_Exercise_: Go through the entries below line by line and count those containing "agent"; the answer is that count alone.
....................
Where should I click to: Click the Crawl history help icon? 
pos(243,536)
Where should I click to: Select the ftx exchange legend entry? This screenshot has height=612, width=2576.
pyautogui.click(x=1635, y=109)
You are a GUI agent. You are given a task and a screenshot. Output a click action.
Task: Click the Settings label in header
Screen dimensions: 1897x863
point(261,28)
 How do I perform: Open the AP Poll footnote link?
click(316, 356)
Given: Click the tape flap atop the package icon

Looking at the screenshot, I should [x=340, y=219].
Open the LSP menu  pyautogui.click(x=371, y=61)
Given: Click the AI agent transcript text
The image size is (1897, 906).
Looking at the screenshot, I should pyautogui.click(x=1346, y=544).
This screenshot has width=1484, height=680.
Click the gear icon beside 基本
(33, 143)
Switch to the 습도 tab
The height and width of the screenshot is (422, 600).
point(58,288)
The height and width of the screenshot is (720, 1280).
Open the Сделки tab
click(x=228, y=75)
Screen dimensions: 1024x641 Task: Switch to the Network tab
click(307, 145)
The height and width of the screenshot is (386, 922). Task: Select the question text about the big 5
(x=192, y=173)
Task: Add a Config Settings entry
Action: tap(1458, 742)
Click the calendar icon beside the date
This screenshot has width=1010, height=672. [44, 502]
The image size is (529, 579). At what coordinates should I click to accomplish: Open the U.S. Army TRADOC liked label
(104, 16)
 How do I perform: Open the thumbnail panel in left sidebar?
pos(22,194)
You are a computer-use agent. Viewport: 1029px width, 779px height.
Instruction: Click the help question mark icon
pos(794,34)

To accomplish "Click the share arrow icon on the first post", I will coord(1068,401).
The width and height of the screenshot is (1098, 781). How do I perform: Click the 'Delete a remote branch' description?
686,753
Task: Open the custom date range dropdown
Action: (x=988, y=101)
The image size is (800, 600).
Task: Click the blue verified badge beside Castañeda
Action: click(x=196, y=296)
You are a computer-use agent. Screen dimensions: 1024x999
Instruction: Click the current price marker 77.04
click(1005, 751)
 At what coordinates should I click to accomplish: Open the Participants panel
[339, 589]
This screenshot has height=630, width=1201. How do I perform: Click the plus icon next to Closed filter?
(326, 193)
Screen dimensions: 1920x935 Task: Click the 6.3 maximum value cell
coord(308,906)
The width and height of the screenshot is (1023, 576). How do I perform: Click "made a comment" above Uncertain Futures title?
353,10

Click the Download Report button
....................
_Written response_: 4